Items from a dataset:
════════

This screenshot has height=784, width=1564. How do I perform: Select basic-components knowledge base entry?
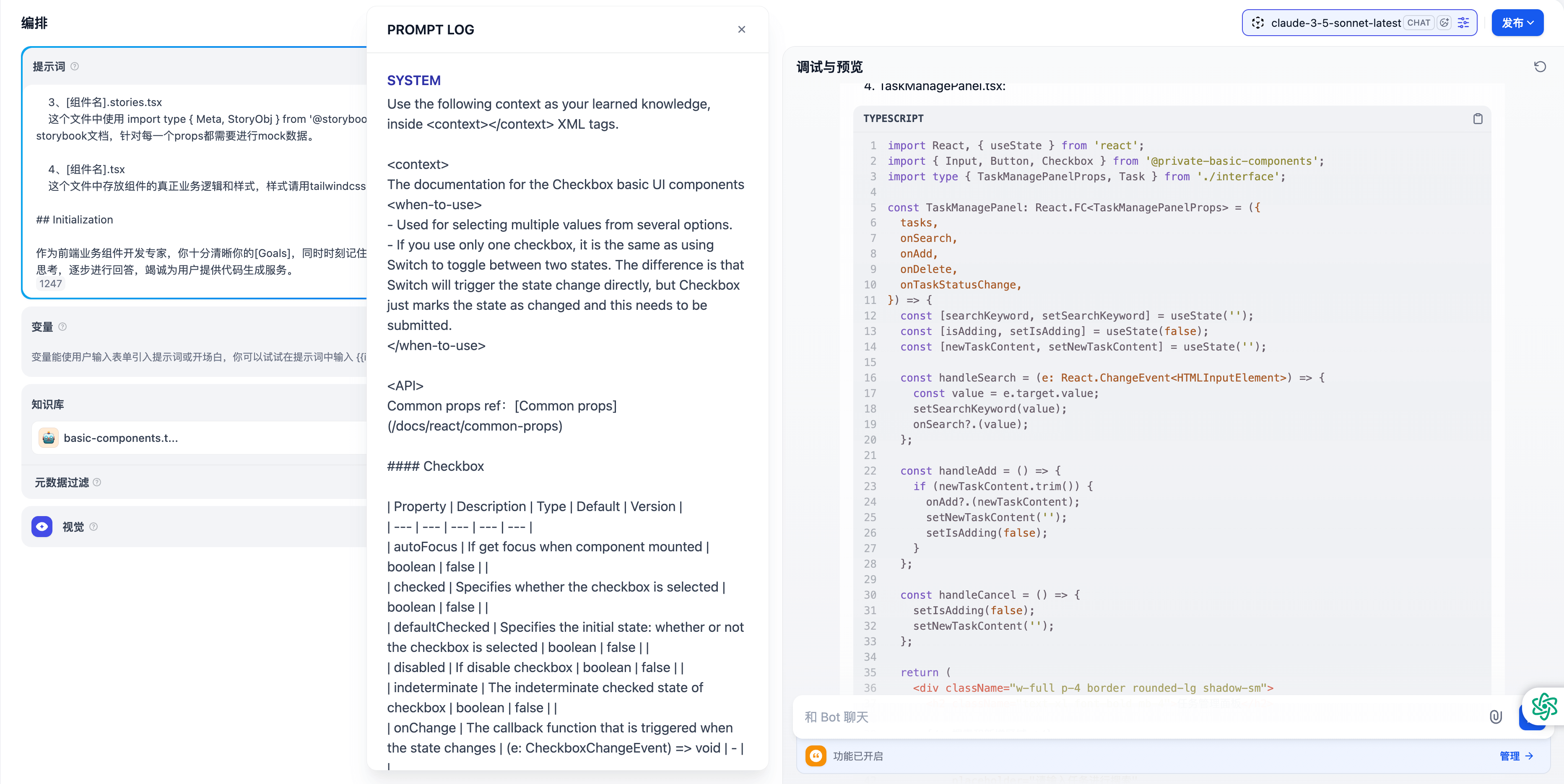point(121,438)
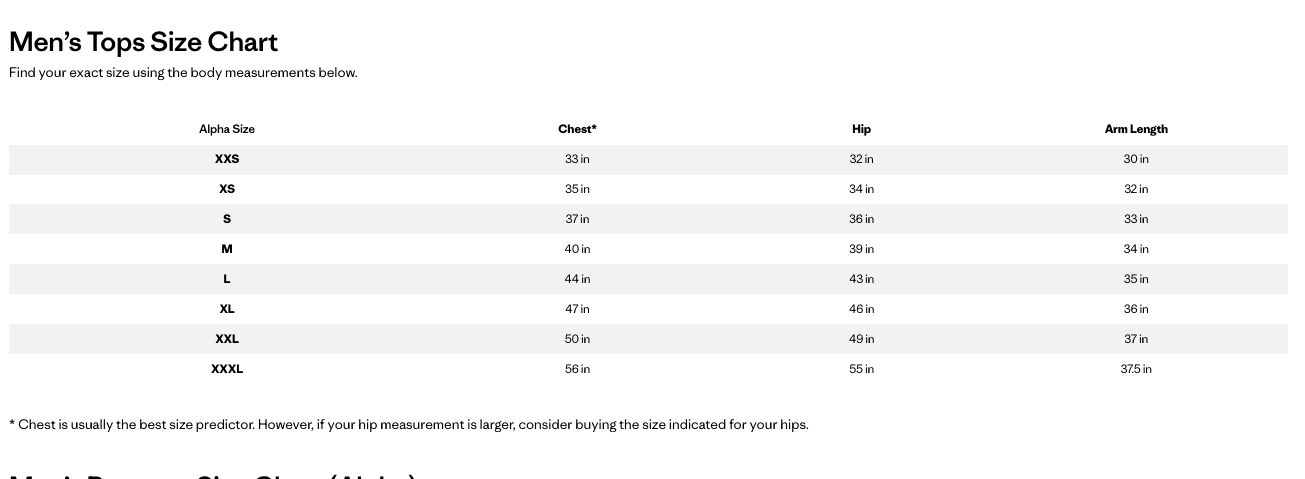The image size is (1305, 479).
Task: Select the Chest* column header
Action: click(577, 129)
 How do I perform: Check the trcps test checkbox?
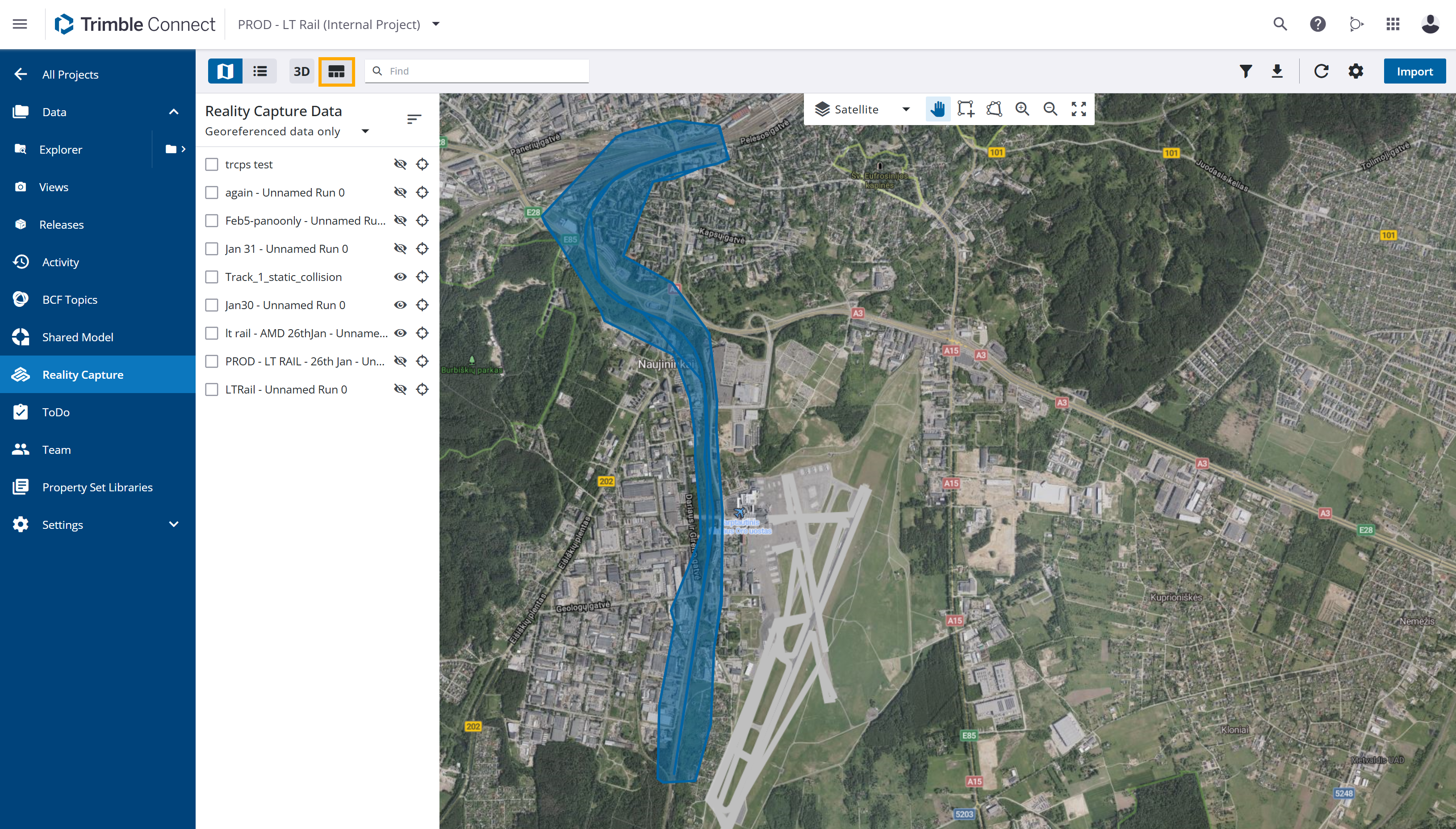(x=212, y=164)
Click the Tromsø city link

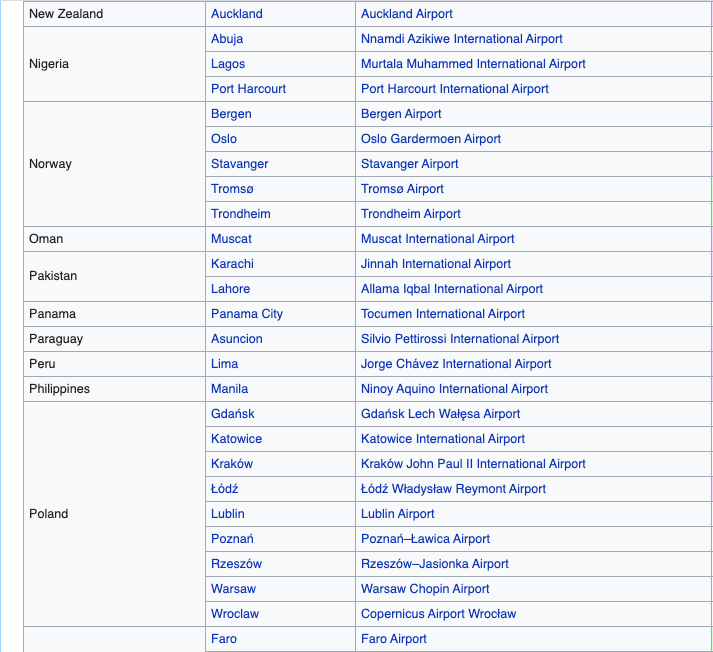233,189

════════

**EXERCISE DESCRIPTION**
Transcribe the lines above verbatim, leaving out the pictures.

**SOLUTION TO THIS TASK**
This screenshot has height=784, width=1564. How do I perform: Select basic-components knowledge base entry?
point(121,438)
The image size is (1305, 479).
Task: Select the Chest* column header
Action: click(577, 129)
 How do I perform: Check the trcps test checkbox?
(x=212, y=164)
Click the Tromsø city link

233,189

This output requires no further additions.